Hi - I'm brand new here and happy to have found this forum.
I am going through a crisis right now with anxiety and depression. I found this forum via a link to healthy ways to treat anxiety - it seems like there are some well informed people here so I thought it would be a good place to reach out.
Last August I went home to see my parents. I went to an old friends wedding, and my wife was pregnant with our second child. I also got a job offer with a new company. Unfortunately my father has advancing Parkinson's, and so so after this 2 week trip home to see my parents - I got on the plane to fly back to where I currently live with my family in California, and I had my first anxiety attack. My dad isn't going to be around much longer - we have a 2 year old son and a daughter on the way (now here - 3 months old), and I was about to begin a significant career change in September. 5 years ago a was working part time, living by the beach and surfing, and making art. Now I am a full-time corporate employee, 2 kids, and this mid-life crisis thing happening.

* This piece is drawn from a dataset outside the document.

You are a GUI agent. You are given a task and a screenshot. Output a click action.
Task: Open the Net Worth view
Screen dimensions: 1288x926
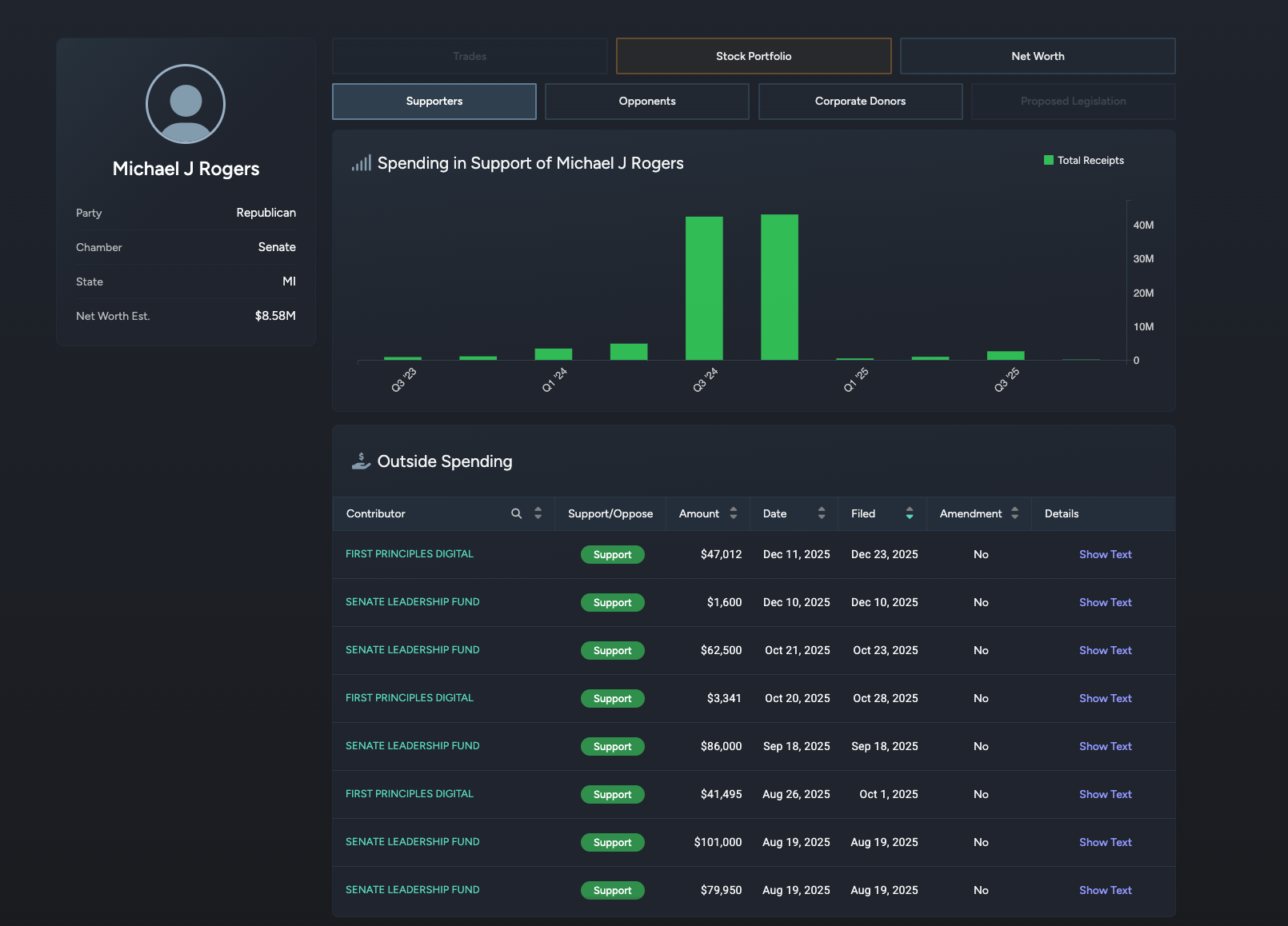[x=1037, y=56]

Over the next several months I began having severe anxiety. My body was stuck in fight or flight mode. Between September and December I lost about 20 lbs. Walking seemed to be the only thing that could snap me out of it. I quit drinking alcohol, and I quit drinking caffeine (both of which I had consumed regularly for about 20 years - I'm a 39 year old male). I started experimenting with a variety of supplements to try and control the anxiety - monitoring my diet, magnesium + L-Theanine, Fish Oil, Vitamin D3, a bunch of other odds and ends. I started talk-therapy.
To make matters worse my wife and I were fighting non-stop. She was very hormonal during and after the pregnancy. I was falling into a hole.
On December 15th our daughter was born - it was a fast birth - we narrowly made it to the hospital - but we made it.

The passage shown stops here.